**EXERCISE AIM**
Only the lines holding "width" are wanted. Copy every one from the records below.

**Saved data entries**
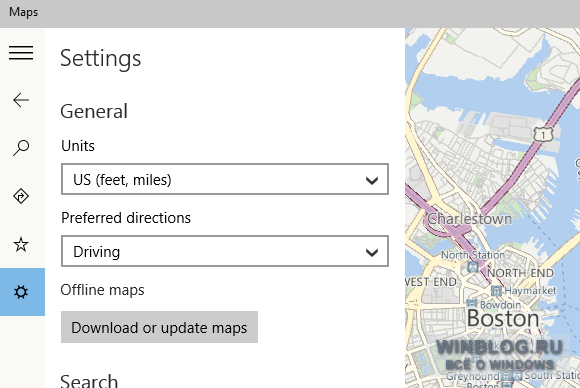
Task: Click the Charlestown label on the map
Action: pyautogui.click(x=469, y=219)
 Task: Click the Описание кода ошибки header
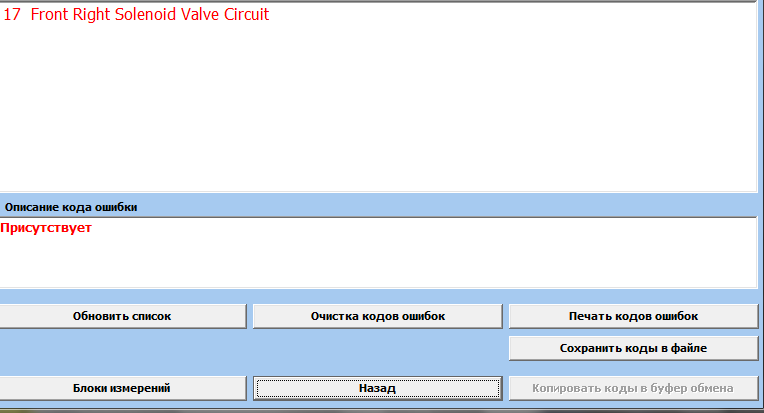(x=71, y=207)

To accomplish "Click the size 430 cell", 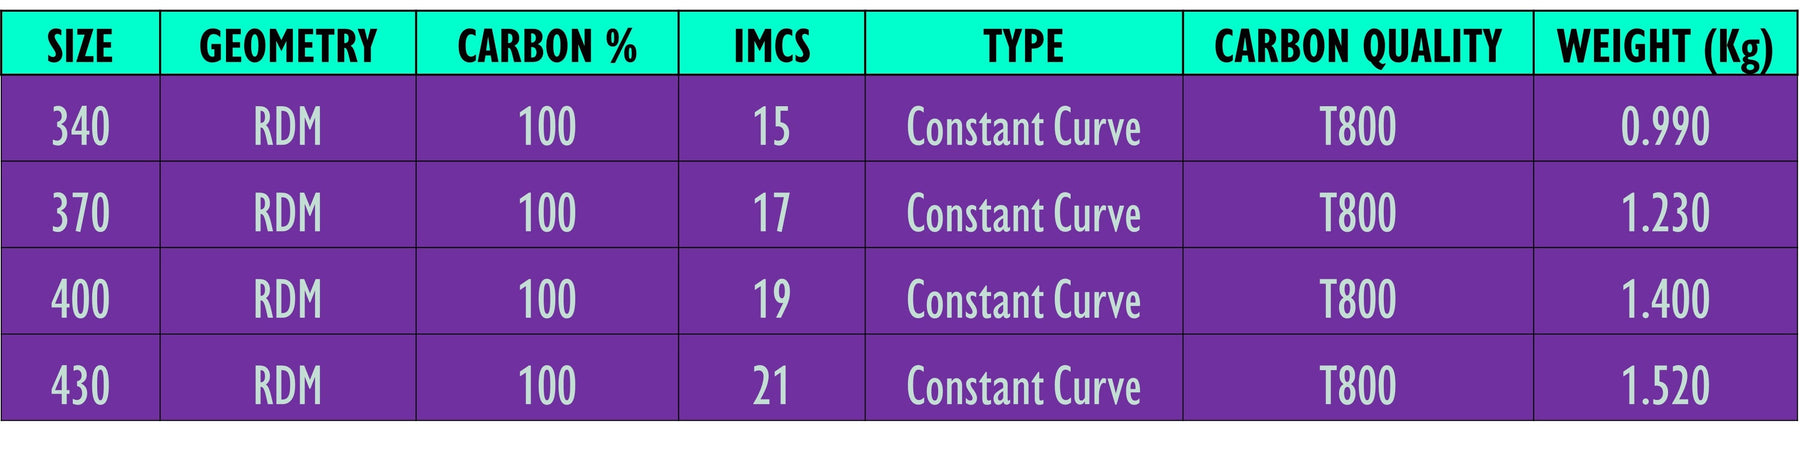I will (80, 386).
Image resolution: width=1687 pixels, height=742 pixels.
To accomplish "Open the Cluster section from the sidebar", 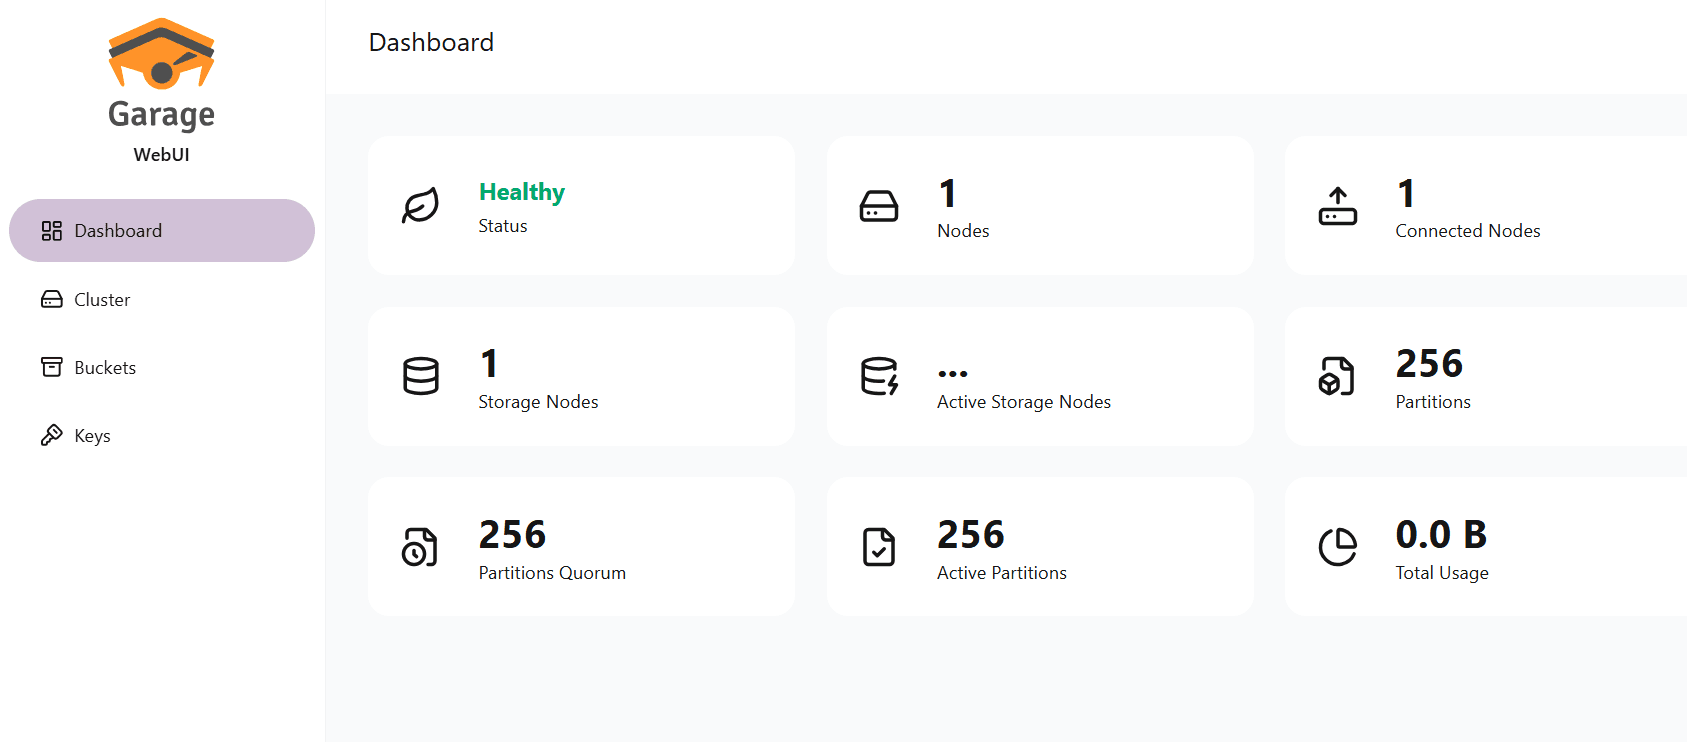I will point(102,299).
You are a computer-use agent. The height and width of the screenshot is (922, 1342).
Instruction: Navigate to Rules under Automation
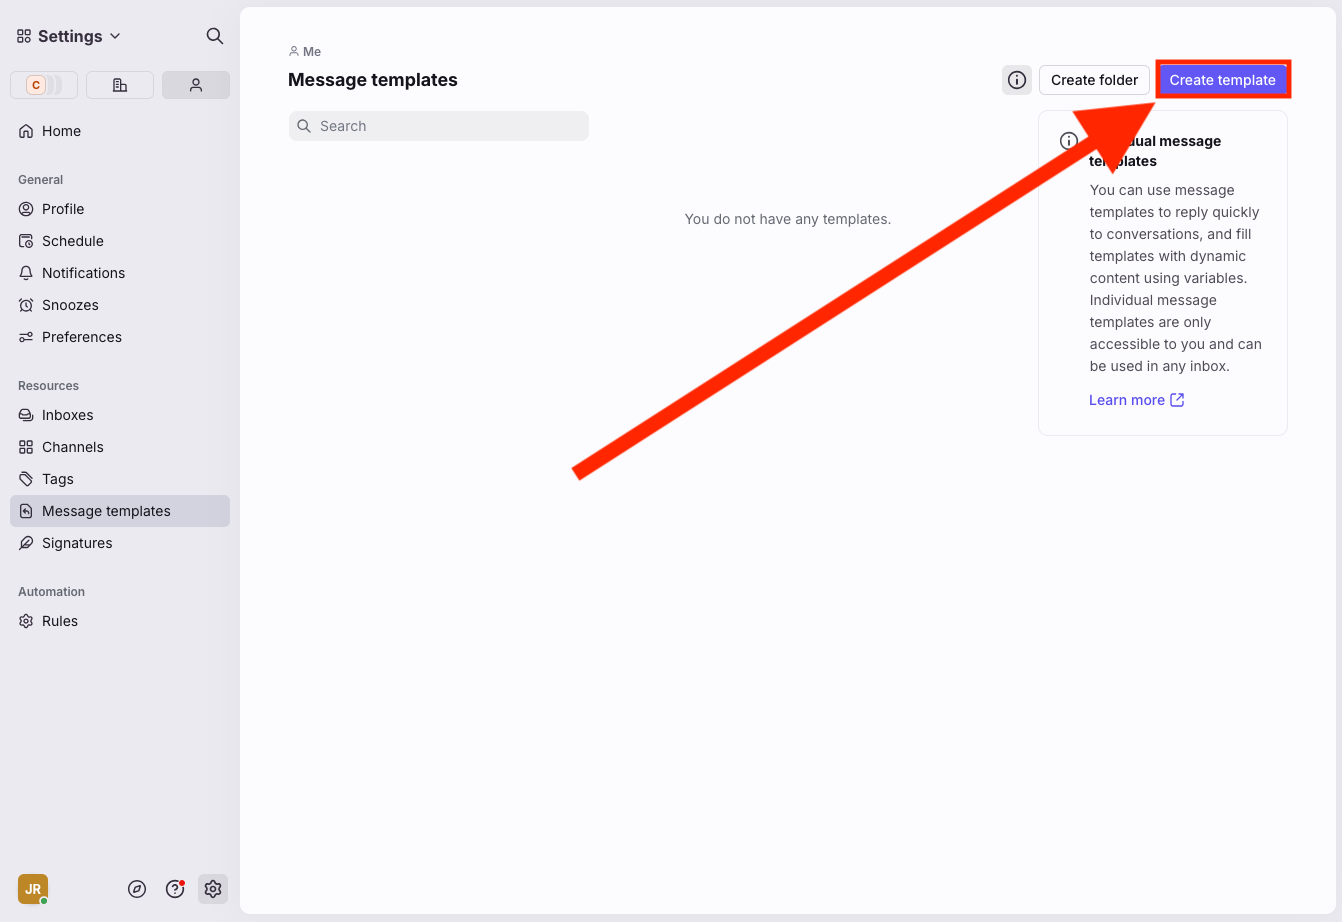pos(60,621)
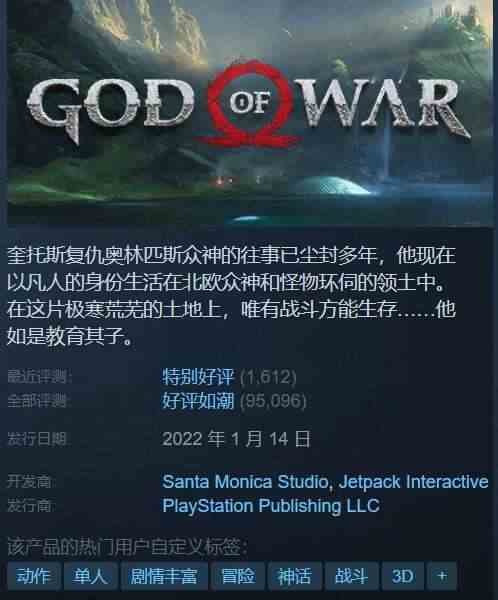Select the 神话 tag

click(295, 576)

**SOLVED EXERCISE**
Image resolution: width=1687 pixels, height=742 pixels.
You are a computer-use agent. The height and width of the screenshot is (922, 1342).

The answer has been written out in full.